▸ Task directions: Start the copy at the line holding "Where should I" and continue it exactly through the last line of the entries, leaving out pictures and anything else.

*** Material supplied ***

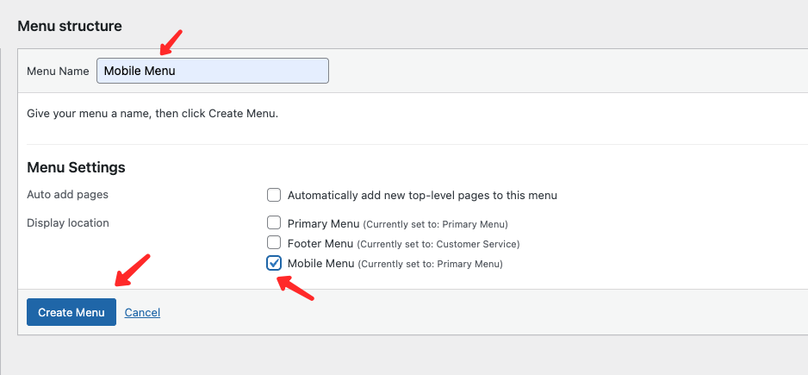Click "Automatically add new top-level pages" label text
The image size is (808, 375).
(x=422, y=195)
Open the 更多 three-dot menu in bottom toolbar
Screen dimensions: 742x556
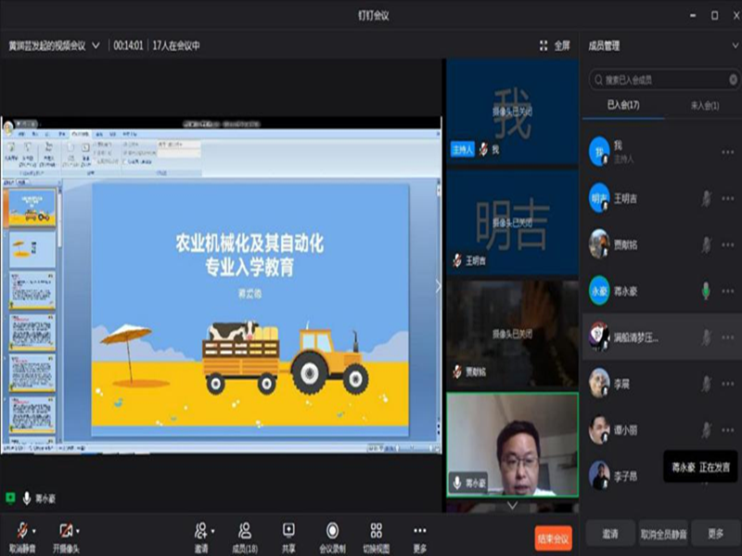pyautogui.click(x=420, y=530)
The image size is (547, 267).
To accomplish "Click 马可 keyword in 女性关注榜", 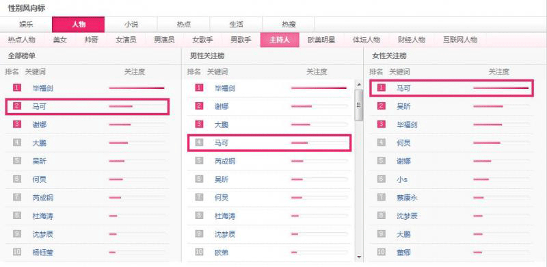I will (x=403, y=88).
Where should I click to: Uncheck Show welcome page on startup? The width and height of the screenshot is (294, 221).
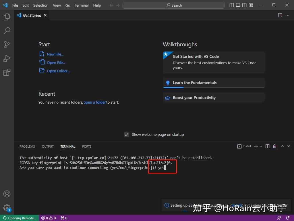(127, 134)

*** End of Material supplied ***

▸ Your solution:
Where should I click to: Uncheck Show welcome page on startup? The width and height of the screenshot is (294, 221).
(127, 134)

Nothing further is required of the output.